◆ SELECTED PASSAGE
<<<<

# AC- How do they rate in your area?



## onyx'girl (May 18, 2007)

On another thread, ALEX is lost/FOUND Mtaussie tried to have her local AC help and they wouldn't take or return calls. I e-mailed a local AC in Allegan County, MI to see if they could possibly put more info on their petfinder animals. This is the reply I got:
_Hi, my name is xxxx, I used to be a volunteer at the shelter and do the petfinder photos and descriptions along with the email. A few other volunteers helped with this as well. Because we, like most people, work during the regular 8-11 AM office hours at the shelter, would go in afterhours and on the weekends to do petfinder and meet people to adopt out animals becase they worked during the day as well and could not make it to the shelter during normal business hours. This however changed about 3 or so months ago when the animal control officers took our key away with no reason.

>>>>

◆ WHAT IS ASKED
Return the animal control forum post above word for word, changing nothing.

◆ PROVIDED MATERIAL

<<<<

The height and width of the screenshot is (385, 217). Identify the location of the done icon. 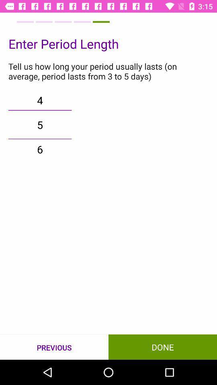
(163, 347).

>>>>

◆ EXPECTED ANSWER
# AC- How do they rate in your area?



## onyx'girl (May 18, 2007)

On another thread, ALEX is lost/FOUND Mtaussie tried to have her local AC help and they wouldn't take or return calls. I e-mailed a local AC in Allegan County, MI to see if they could possibly put more info on their petfinder animals. This is the reply I got:
_Hi, my name is xxxx, I used to be a volunteer at the shelter and do the petfinder photos and descriptions along with the email. A few other volunteers helped with this as well. Because we, like most people, work during the regular 8-11 AM office hours at the shelter, would go in afterhours and on the weekends to do petfinder and meet people to adopt out animals becase they worked during the day as well and could not make it to the shelter during normal business hours. This however changed about 3 or so months ago when the animal control officers took our key away with no reason.